Conductive filaments are polymers loaded with electrically conductive materials (graphite, graphene, carbon nanotubes, metallic particles) that transmit electric current. Unlike ESD (dissipative) filaments, conductive filaments have significantly lower resistance and allow for the printing of circuits, sensors, antennas, EMI shielding, and parts requiring electrical continuity.
When to use a conductive filament
- Electronic prototyping: rapid circuits, conductive traces, contacts.
- Capacitive and tactile sensors: touch buttons, human-machine interfaces.
- EMI/RFI shielding: enclosures that attenuate electromagnetic interference.
- Printed antennas: NFC, RFID, Wi-Fi, and Bluetooth in custom objects.
- Pressure sensors: pressure-sensitive resistance, DIY instrumentation.

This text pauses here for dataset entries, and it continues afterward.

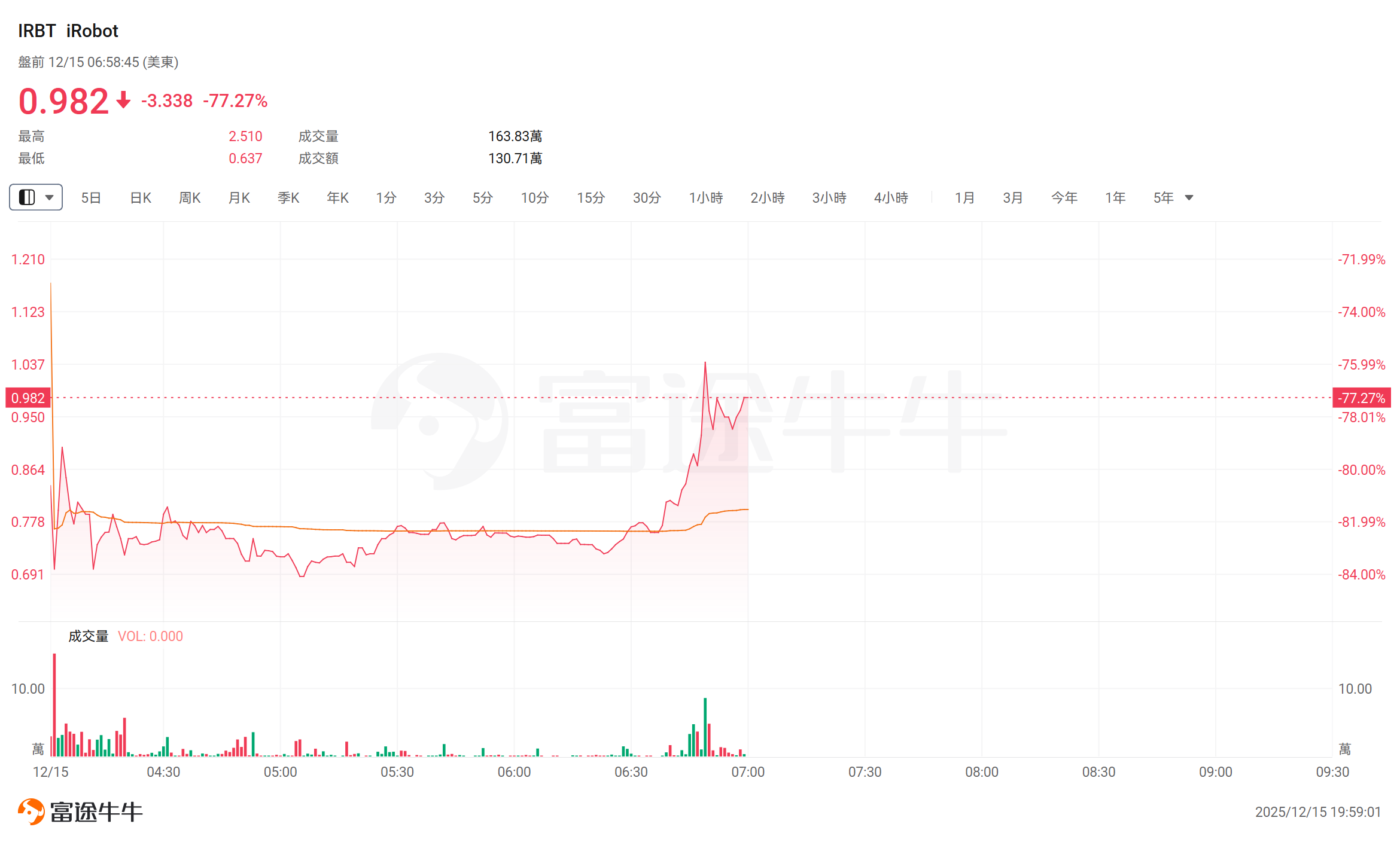Click the 07:00 time axis marker
Viewport: 1400px width, 842px height.
pos(748,772)
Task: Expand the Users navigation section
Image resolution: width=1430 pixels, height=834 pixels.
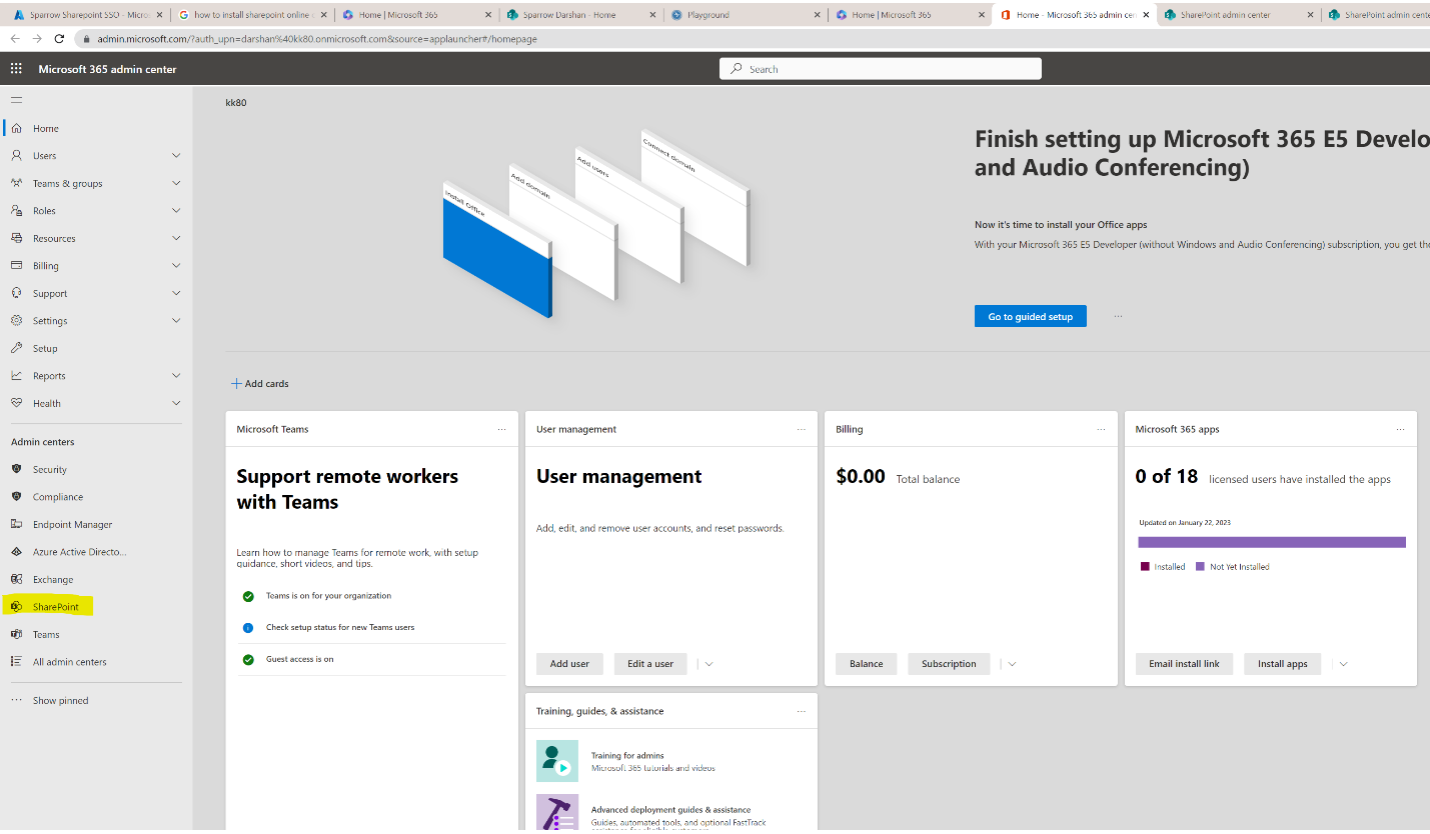Action: 176,156
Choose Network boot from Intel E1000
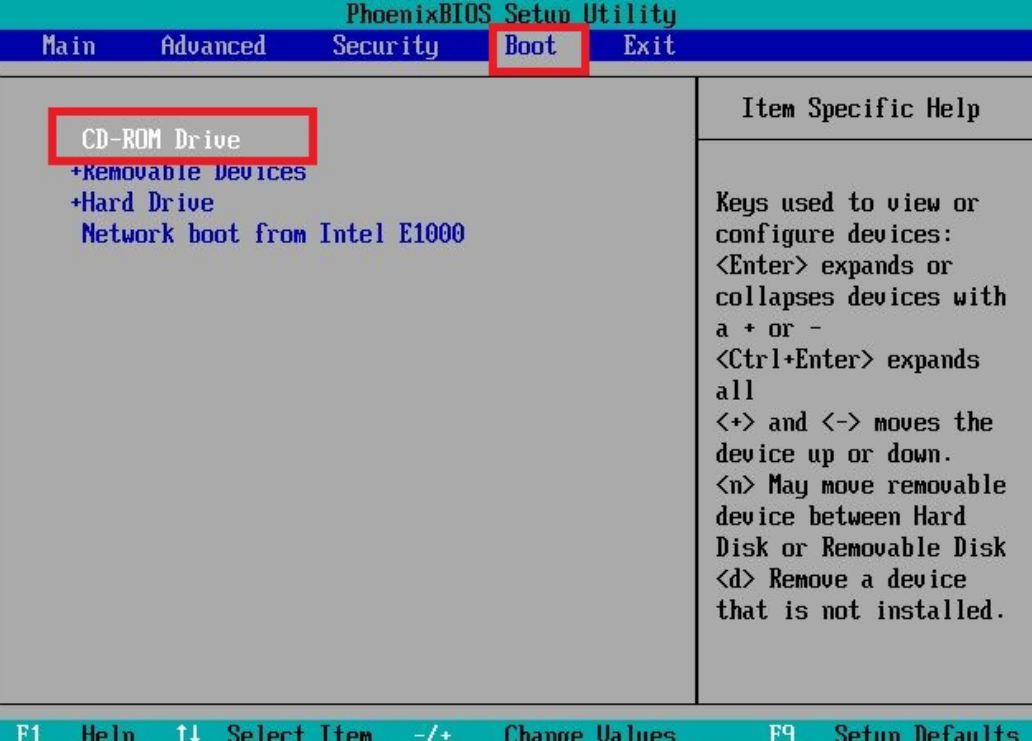Viewport: 1032px width, 741px height. tap(272, 234)
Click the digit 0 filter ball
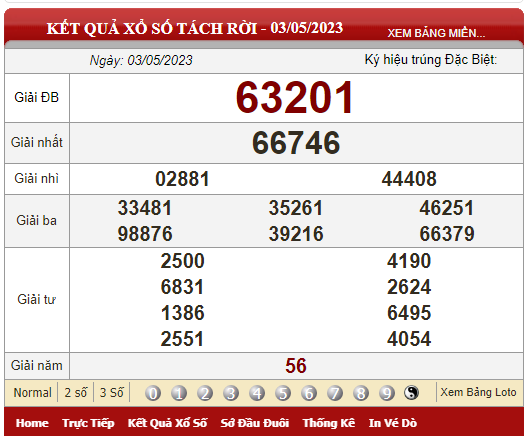Viewport: 524px width, 437px height. click(153, 393)
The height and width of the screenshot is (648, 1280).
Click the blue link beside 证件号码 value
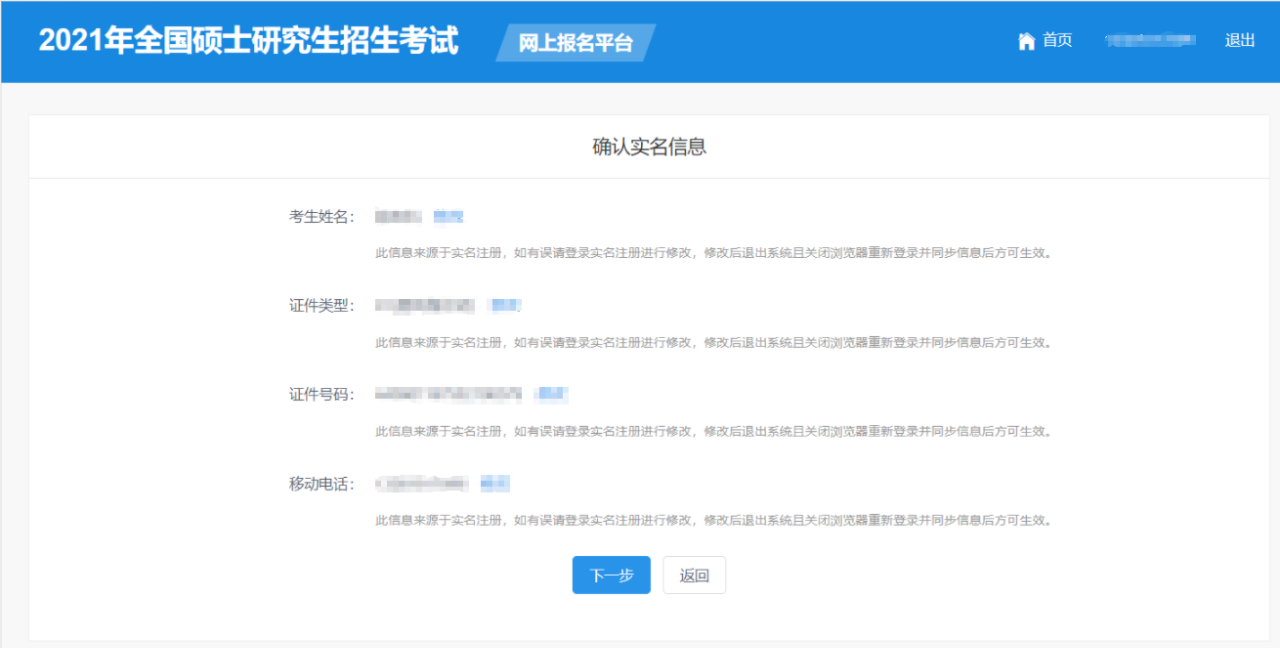point(551,395)
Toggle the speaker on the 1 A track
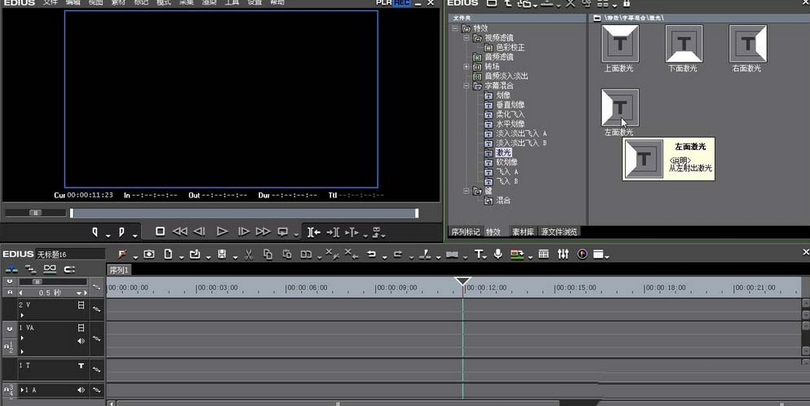810x406 pixels. coord(81,390)
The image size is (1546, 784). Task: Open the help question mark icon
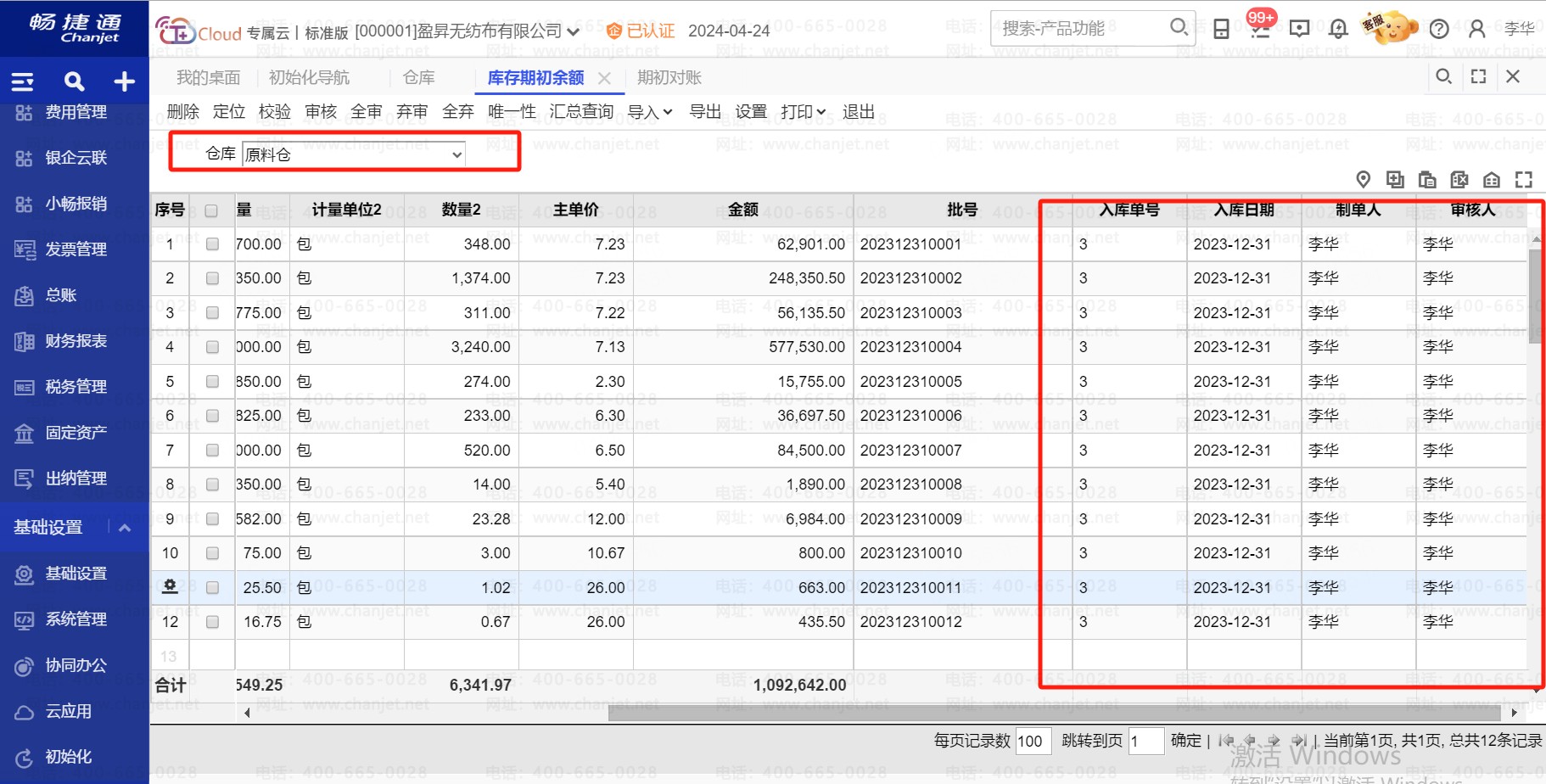click(1439, 30)
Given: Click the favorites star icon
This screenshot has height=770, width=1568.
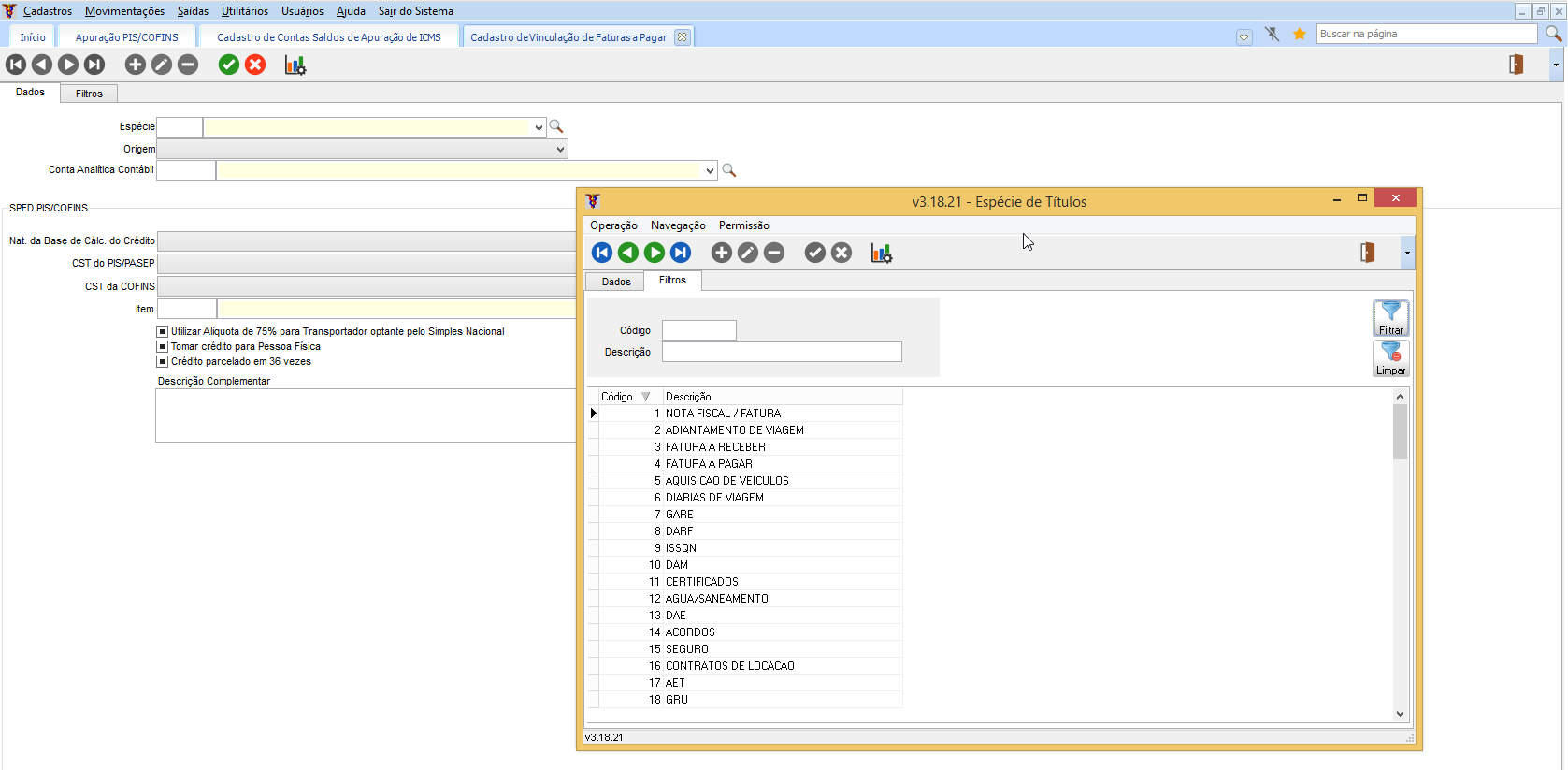Looking at the screenshot, I should pos(1299,35).
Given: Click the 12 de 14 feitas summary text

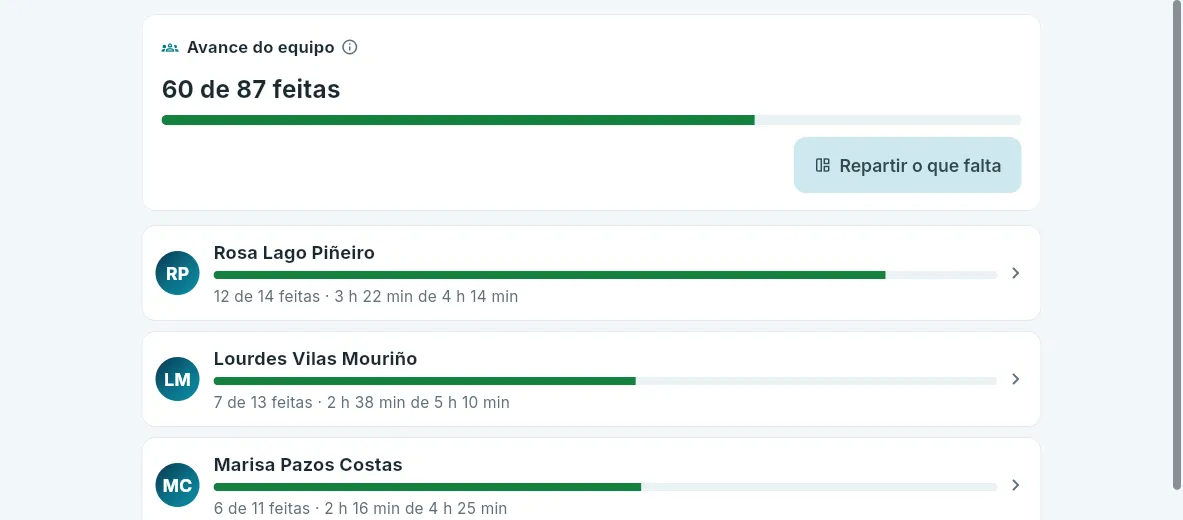Looking at the screenshot, I should click(267, 297).
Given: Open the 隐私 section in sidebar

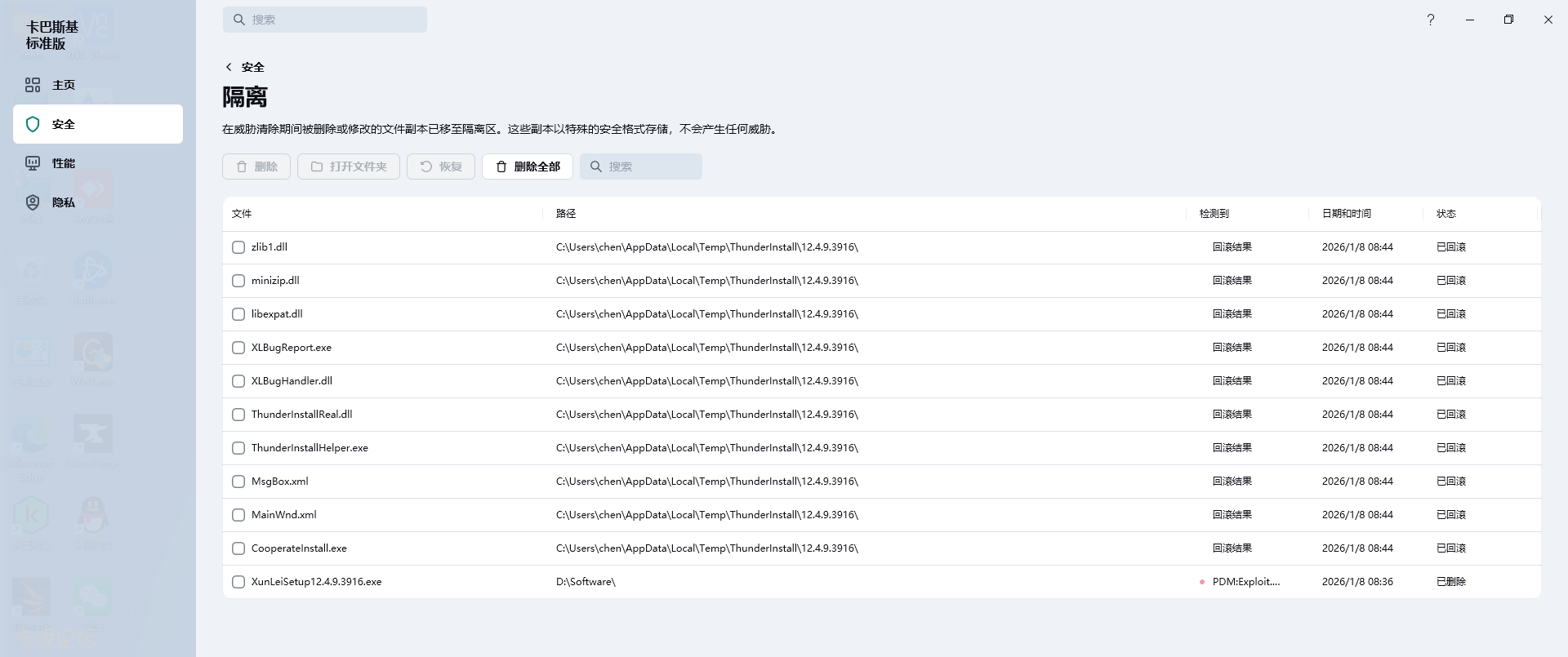Looking at the screenshot, I should (64, 202).
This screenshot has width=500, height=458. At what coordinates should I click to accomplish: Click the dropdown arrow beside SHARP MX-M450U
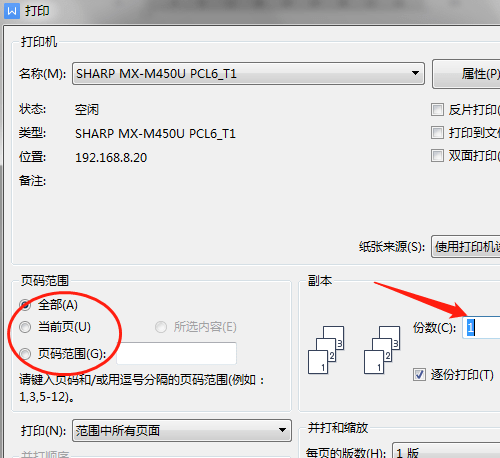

- Education: electronics and physics demonstrations in educational labs.
Technical features
- Volume resistivity: 1-1000 Ω·cm depending on the conductive filler.
- Base materials: Conductive PLA (Proto-pasta, Black Magic), PETG with graphene, flexible conductive TPU.
- Nozzle temperature: 200-230 °C (conductive PLA), 240-260 °C (PETG-graphene).
- Recommended nozzle: 0.6-0.8 mm hardened steel (conductive fillers are abrasive).
- Limitations: do not replace copper, but are ideal for low-current traces.
Brands on Strato3D
We are selecting the best conductive references on the market (Proto-pasta Conductive PLA, BlackMagic3D Graphene PLA, eSUN). The collection will expand in the coming months.
Frequently Asked Questions
Can I print functional circuits? Yes, for very low currents (LEDs, sensors, touch). Not for power circuits.
Do they replace copper? No, the resistance is 10⁴-10⁶ times higher than copper. They are suitable for low-current applications.
Are they suitable for RF frequencies? Some grades are (NFC, RFID antennas). Check the datasheet for impedance and losses.
Can I solder them? No, traditional soldering does not work. Use screw terminals or mechanical contacts.